Mojokerto – Wali Kota Mojokerto, Ika Puspitasari, turun langsung meninjau pelaksanaan program Makan Bergizi Gratis (MBG) di dua sekolah, yakni SMP Negeri 1 dan SMK Negeri 1 Kota Mojokerto, pada Senin (29/9/2025). Kunjungan tersebut dilakukan untuk memastikan distribusi makanan bergizi dari Badan Gizi Nasional (BGN) berjalan lancar, aman, dan sesuai jadwal.
“Saya ingin memastikan program MBG yang menyasar anak-anak sekolah di Kota Mojokerto terlaksana dengan baik. Hari ini saya berkunjung ke SMP Negeri 1 dan SMK Negeri 1, sebelumnya juga sudah meninjau salah satu SPPG untuk melihat proses penyiapan makanan sebelum didistribusikan,” ujar Wali Kota yang akrab disapa Ning Ita.
Saat ini, dari total 38.400 penerima manfaat MBG di Kota Mojokerto yang meliputi TK, SD, SMP, SMA, madrasah, hingga pondok pesantren, sudah 21.760 siswa atau sekitar 57 persen yang terlayani. Layanan ini disuplai oleh enam Satuan Pelayanan Pemenuhan Gizi (SPPG) yang ada di kota tersebut.
“Alhamdulillah, pelaksanaan MBG sejauh ini berjalan lancar. Makanan selalu tersaji tepat waktu, fresh, dan aman untuk dikonsumsi,” imbuh Ning Ita.
Ia menambahkan, setiap SPPG didukung tenaga ahli gizi dan berada di bawah koordinasi Dinas Kesehatan Kota Mojokerto, sehingga menu, kandungan gizi, hingga keamanan pangan benar-benar terjamin.
Untuk memperluas cakupan, Pemkot Mojokerto telah menyiapkan tiga aset lahan yang akan dipinjam pakaikan guna membangun SPPG tambahan.
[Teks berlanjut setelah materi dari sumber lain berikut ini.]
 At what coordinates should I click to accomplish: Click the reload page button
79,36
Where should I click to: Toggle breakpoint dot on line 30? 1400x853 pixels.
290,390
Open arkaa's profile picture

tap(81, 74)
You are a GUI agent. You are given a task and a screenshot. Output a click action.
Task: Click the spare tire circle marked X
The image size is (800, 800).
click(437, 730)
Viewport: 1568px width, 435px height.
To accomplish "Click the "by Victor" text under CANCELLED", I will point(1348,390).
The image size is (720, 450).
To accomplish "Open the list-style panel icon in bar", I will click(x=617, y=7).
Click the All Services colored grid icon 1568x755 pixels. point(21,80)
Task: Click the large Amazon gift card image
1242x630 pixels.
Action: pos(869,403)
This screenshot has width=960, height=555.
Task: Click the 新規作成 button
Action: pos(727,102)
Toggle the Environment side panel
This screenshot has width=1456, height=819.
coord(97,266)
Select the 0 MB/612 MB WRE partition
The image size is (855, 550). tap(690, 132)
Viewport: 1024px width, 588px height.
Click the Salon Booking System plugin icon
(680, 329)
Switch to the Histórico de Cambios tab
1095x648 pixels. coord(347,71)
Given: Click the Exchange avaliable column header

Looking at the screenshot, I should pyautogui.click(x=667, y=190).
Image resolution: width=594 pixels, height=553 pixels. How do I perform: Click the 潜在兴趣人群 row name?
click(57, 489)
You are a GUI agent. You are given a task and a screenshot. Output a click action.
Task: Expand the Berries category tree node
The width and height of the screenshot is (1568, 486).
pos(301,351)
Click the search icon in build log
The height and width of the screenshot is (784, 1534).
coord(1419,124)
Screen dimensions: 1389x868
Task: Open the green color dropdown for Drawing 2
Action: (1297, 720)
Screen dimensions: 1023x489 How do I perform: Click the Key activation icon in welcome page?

Jika ketiganya beroperasi, jumlah dapur pelayanan gizi menjadi sembilan, yang diharapkan mampu melayani 100 persen penerima manfaat MBG di seluruh wilayah kota.
Ning Ita juga berpesan agar sekolah lebih aktif berkoordinasi dengan SPPG bila ada kendala. “Satu sekolah dilayani satu SPPG. Jadi kalau ada keluhan soal menu, distribusi, atau hal lainnya, cukup disampaikan ke kepala SPPG yang bertanggung jawab penuh,” ujarnya.
Program ini mendapat sambutan positif dari para siswa. Meisya, siswi kelas 9 SMPN 1 Mojokerto, mengaku senang dengan menu yang disediakan. “Menunya enak, cocok, dan setiap hari menunya bervariasi,” ungkapnya. Hal senada disampaikan Cika, siswi kelas 11 SMKN 1 Mojokerto, yang berharap program ini berlanjut. “Semoga MBG ini ada terus, agar bisa memenuhi gizi kami,” katanya.
Dengan langkah penguatan distribusi, Pemkot Mojokerto optimistis program MBG akan berjalan lebih optimal. Anak-anak dapat memperoleh asupan gizi seimbang, mendukung tumbuh kembang, sekaligus meningkatkan konsentrasi dan prestasi belajar di sekolah.